» **Given task**
Copy every line of the data below word for word, with nothing changed.

» **Extracted data**
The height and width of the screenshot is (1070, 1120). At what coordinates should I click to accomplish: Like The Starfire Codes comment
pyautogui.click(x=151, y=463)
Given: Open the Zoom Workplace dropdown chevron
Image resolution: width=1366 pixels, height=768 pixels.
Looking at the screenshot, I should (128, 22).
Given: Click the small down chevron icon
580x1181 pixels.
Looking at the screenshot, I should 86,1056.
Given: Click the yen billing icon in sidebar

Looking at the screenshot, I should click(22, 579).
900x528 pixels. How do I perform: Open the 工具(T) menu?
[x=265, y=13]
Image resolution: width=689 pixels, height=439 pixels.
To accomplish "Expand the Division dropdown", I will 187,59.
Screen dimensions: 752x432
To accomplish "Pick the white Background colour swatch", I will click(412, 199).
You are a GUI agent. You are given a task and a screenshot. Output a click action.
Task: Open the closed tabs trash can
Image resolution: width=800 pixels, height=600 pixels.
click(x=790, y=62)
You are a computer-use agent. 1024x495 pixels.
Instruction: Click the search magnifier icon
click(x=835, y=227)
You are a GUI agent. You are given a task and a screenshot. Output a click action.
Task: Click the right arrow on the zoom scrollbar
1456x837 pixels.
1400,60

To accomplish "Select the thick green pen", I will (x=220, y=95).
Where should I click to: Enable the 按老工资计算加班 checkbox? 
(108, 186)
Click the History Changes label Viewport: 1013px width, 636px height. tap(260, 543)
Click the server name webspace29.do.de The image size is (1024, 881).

» **Output of the task**
The height and width of the screenshot is (1070, 1120). At what coordinates should I click to accomplish: Like The Starfire Codes comment
pyautogui.click(x=151, y=463)
Given: Open the Zoom Workplace dropdown chevron
Image resolution: width=1366 pixels, height=768 pixels.
Looking at the screenshot, I should (128, 22).
Given: Click the small down chevron icon
580x1181 pixels.
Looking at the screenshot, I should 86,1056.
Given: Click the yen billing icon in sidebar

Looking at the screenshot, I should click(22, 579).
900x528 pixels. How do I perform: Open the 工具(T) menu?
[x=265, y=13]
Image resolution: width=689 pixels, height=439 pixels.
To accomplish "Expand the Division dropdown", I will 187,59.
Screen dimensions: 752x432
To accomplish "Pick the white Background colour swatch", I will click(412, 199).
You are a GUI agent. You are given a task and a screenshot. Output a click action.
Task: Open the closed tabs trash can
Image resolution: width=800 pixels, height=600 pixels.
click(x=790, y=62)
You are a computer-use agent. 1024x495 pixels.
Instruction: Click the search magnifier icon
click(x=835, y=227)
You are a GUI agent. You are given a task and a screenshot. Output a click action.
Task: Click the right arrow on the zoom scrollbar
1456x837 pixels.
1400,60

To accomplish "Select the thick green pen", I will (x=220, y=95).
Where should I click to: Enable the 按老工资计算加班 checkbox? 
(108, 186)
Click the History Changes label Viewport: 1013px width, 636px height. tap(260, 543)
Click the server name webspace29.do.de The image size is (1024, 881).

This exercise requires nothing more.